Attend your apprentice year then a refresher every third year
Every patroller must complete a one-time basic avalanche training class and attend periodic refreshers. Bike patrollers are not required to attend the basic avalanche class (unless they are also ski patrollers).
Eight pre-dispatched days per year is the minimum to remain active in the patrol. Patrol days are in addition to the required training days. We maintain an online dispatch system so that you can schedule which days you can patrol. You are expected to meet your commitment and patrol at the designated area when you dispatch for that area. Patrollers are required to find replacements for themselves if they cannot make a scheduled patrol day.
2020-2021 Membership Levels
- Gold Membership = 18 patrol days minimum
- Silver Membership = 12 patrol days minimum
- Bronze Membership = 8 patrol days minimum
To become an alpine patroller (hill) you must pass a skiing/snowboarding test. We look for stability, control, and the ability to ski/board the crud rather than style, form or speed. You must ski/board well enough so we do not have to teach you basics before sled handling. All alpine patrollers complete one season of apprentice training, usually one day every weekend, except for major holidays, beginning in January and ending in March or April. The alpine training is typically 10-12 mandatory days of on-mountain training.
Alpine patrollers are on duty all day and the day is broken into work shifts of two hours on/two hours off specific assignments (7:30-AM-5PM). Assignments consist of remaining at a designated location where you can respond to an emergency, (i.e., at the top of the hill). When off assignment, you ski anywhere in the area, have lunch, etc., but are on call when you are needed to respond.
No particular skiing level is required, however associates have on-the-hill duties but do not run rescue sleds. Associates are specialists in first aid / first response. The associate training is usually a minimum of 10-12 days of on-mountain training. Associates and alpine patrollers have the same service requirements. Associate’s duty assignments are similar to the description of alpine patrollers with the exception that when you are on assignment, it means you are stationed in the first aid room.
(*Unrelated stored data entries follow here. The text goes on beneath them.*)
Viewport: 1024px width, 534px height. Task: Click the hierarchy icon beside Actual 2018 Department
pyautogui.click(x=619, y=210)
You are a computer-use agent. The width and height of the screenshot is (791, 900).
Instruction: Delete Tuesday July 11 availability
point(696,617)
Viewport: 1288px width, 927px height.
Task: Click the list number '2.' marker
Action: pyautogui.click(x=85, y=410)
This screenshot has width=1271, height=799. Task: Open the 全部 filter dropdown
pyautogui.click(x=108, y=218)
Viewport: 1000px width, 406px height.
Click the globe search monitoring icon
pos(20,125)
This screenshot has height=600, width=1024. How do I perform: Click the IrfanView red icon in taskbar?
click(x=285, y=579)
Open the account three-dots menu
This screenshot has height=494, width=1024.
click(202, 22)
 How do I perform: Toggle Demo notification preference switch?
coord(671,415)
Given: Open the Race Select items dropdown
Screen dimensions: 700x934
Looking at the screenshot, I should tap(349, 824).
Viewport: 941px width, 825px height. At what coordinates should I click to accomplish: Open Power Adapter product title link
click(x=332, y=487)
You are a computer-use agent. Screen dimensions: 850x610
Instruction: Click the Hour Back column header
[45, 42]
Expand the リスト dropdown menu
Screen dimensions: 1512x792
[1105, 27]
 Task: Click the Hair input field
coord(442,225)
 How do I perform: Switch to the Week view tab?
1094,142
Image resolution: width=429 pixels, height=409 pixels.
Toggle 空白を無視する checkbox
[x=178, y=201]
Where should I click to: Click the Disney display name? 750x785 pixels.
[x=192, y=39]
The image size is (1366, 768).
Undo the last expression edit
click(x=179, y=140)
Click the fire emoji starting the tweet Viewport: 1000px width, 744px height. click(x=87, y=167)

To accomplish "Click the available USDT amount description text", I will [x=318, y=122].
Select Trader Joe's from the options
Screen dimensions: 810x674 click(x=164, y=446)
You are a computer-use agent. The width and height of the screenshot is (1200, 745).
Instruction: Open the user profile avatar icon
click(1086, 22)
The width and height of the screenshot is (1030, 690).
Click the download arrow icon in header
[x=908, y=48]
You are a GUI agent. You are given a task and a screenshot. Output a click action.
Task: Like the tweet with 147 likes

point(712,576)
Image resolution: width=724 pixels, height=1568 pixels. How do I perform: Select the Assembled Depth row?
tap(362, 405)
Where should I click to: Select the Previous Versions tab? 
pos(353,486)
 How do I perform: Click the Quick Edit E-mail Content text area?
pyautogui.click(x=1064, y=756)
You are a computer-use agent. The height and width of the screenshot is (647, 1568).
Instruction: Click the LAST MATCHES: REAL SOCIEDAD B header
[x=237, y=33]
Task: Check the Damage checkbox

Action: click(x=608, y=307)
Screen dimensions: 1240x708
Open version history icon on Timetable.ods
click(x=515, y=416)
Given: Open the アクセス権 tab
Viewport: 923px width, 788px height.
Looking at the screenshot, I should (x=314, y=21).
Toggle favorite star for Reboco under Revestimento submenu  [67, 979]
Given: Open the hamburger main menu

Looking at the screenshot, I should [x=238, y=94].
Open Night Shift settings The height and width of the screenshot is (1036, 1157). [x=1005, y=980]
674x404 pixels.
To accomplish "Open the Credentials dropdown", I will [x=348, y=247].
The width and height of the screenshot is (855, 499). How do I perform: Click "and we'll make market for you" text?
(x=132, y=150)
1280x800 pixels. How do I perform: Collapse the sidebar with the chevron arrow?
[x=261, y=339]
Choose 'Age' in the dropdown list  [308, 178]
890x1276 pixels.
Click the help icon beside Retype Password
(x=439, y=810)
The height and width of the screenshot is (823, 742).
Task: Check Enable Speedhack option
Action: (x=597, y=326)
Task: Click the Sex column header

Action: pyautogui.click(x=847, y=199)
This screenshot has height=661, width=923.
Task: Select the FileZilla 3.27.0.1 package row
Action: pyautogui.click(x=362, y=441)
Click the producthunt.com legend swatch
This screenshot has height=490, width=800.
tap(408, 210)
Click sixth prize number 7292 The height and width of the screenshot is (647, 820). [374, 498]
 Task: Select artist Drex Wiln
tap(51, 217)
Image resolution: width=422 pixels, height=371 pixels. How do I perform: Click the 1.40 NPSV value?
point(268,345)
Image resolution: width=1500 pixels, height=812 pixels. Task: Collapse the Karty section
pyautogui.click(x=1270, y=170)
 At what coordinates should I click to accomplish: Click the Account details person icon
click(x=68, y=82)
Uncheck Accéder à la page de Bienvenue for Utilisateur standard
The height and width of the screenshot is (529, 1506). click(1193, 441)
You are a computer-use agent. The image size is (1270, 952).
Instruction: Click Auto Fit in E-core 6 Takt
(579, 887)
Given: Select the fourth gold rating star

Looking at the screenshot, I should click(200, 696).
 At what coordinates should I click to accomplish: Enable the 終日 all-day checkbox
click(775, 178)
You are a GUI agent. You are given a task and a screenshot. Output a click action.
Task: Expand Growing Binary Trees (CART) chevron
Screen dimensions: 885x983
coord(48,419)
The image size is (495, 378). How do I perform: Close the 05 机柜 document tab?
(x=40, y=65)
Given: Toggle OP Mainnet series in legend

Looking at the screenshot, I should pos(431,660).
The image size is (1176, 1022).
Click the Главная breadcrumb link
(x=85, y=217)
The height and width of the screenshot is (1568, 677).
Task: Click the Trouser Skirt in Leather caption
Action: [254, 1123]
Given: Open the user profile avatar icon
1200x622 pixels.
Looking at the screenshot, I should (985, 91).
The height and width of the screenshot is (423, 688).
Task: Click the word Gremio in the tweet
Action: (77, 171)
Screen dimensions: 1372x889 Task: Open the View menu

To become a bike patroller, you must pass a mountain bike skills test. We look for stability and control rather than style, form or speed. You must bike well enough so we do not have to teach you the basics, and you can get to any area of the mountain. All bike patrollers must complete one season of apprentice training, typically 8 on-mountain training days during weekends between June and September.
Bike patrollers are on duty all day during operating hours, which vary through the summer season. Assignments include remaining at a designated location where you can respond to an emergency (i.e. at the top of the lift), in the first aid room, opening and clearing trails in the morning, and doing a final sweep when the area closes. When off assignment, you can bike anywhere in the area, have lunch, etc., but are on call when you are needed to respond.
In addition to the training requirements listed above (i.e., OEC class and refreshers, CPR, chairlift evacuation), bike patrollers are required to attend an annual refresher at one of the summer resorts with mountain biking).
Once training is completed, bike patrollers are required to complete a minimum of 8 volunteer days in the summer. If the bike patroller is also a ski patroller, the minimum number of days as a bike patroller is 4.
Nordic patrollers are required to have 5 years or more of backcountry nordic skiing experience, meet all OEC requirements annually, complete avalanche and mountain travel and rescue training, attend an annual On-The-Hill-Day, and patrol 10 days or more per year. In addition, nordic patrollers are required to participate in a personal fitness program so that they can safely perform extended backcountry rescue operations. For alpine and associate patrollers who wish to patrol with nordic all standards apply except the patrol commitment is only 5 days per season.